How is this trade doing now, now that it’s October? Apple has gone up in value $10. Thus the premiums on my position have decreased. (Which is exactly what you want to happen). So I could close now (after 7 weeks) to capture 50% of it’s max gain. So this represents an even crazier annualized yield. Why not close it? Commissions. It’s only 1/2 way done. I’ll let it go to collect the full amount. I don’t need to trade trade trade all the time.
Now this example is one of the juiciest trades I’ve done lately. My typical targets are about 1/2 or 2/3s this much. I just like Apple, and the premiums were very compelling.
Summary: Why do I like this?
Low volatility. Your positions can survive considerable market/stock price drops.

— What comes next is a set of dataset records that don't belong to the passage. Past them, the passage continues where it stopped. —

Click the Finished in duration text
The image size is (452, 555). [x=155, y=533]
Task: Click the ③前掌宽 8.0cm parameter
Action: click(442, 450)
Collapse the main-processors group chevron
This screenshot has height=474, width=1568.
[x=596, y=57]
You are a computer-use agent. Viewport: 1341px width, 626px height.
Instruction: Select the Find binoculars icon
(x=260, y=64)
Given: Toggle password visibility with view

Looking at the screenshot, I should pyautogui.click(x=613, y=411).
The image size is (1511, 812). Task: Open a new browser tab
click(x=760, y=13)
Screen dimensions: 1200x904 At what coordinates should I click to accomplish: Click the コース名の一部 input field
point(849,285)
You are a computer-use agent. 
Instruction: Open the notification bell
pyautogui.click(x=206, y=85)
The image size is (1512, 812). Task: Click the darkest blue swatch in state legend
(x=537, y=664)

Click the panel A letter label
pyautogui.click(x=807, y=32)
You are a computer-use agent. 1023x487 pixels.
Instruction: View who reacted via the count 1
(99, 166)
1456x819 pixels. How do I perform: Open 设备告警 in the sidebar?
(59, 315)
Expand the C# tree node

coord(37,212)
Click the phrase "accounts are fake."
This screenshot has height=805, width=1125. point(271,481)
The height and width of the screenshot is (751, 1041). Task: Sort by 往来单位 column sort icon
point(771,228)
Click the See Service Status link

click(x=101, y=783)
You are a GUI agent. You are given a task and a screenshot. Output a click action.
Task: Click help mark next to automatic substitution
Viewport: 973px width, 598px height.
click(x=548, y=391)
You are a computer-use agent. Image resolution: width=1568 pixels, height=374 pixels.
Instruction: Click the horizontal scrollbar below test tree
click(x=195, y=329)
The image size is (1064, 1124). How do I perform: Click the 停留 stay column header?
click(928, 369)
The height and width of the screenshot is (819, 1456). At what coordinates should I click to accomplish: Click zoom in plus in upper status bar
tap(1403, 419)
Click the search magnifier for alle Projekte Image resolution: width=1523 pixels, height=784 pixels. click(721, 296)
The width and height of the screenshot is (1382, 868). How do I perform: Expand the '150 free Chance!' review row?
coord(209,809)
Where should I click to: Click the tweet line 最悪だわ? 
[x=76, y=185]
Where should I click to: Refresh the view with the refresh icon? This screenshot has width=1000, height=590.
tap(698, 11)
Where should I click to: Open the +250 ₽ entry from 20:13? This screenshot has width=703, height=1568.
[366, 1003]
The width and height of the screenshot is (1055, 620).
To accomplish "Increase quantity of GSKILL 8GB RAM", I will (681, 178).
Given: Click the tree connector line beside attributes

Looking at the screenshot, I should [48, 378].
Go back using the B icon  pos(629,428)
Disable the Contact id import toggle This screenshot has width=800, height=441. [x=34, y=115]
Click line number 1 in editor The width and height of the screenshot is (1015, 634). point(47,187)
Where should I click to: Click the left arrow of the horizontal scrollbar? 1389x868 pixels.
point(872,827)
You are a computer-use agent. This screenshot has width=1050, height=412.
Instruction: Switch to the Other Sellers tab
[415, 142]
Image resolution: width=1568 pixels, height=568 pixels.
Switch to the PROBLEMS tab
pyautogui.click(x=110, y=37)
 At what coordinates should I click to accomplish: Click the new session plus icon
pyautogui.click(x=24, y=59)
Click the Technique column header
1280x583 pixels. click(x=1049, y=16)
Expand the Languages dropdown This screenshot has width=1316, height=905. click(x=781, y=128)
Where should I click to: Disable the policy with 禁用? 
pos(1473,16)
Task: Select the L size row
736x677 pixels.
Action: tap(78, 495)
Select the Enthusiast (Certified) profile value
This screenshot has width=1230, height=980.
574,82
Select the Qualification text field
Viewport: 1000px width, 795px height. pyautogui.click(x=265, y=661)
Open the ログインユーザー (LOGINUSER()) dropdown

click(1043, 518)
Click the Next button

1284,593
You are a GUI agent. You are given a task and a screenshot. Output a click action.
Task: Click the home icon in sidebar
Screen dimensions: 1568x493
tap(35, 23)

Low capital requirements. You don’t need a lot of money to do this
Low risk. By doing this on a broad basket of stocks you eliminate sector and company risk, AND if necessary you can “roll” your troubles away.
predictable and steady gains
You won’t get rich quick
It does take some capital… My apple trade example requires $2500 of cash in the account for 5 months to make $540.
You can only do this in a taxable brokerage account, and nearly every broker in Canada charges crazy high fees for this sort of thing. Interactive Brokers is the best choice for this type of trade as their costs are less than 1/4 of what everybody else will charge.
Conservatively a 20% return is not difficult doing this, even on big blue-chip companies. You can even make 10-15% annually on positions that have enough wiggle room to survive market corrections of 30%
Update since writing: I also had a position I opened 1 month later for a similar spread on Apple. It was with a December expiry. I just closed it yesterday (position open for 28 days) after it had captured 80% of the maximum premium. Since I closed early, this represents an 80% annualized return.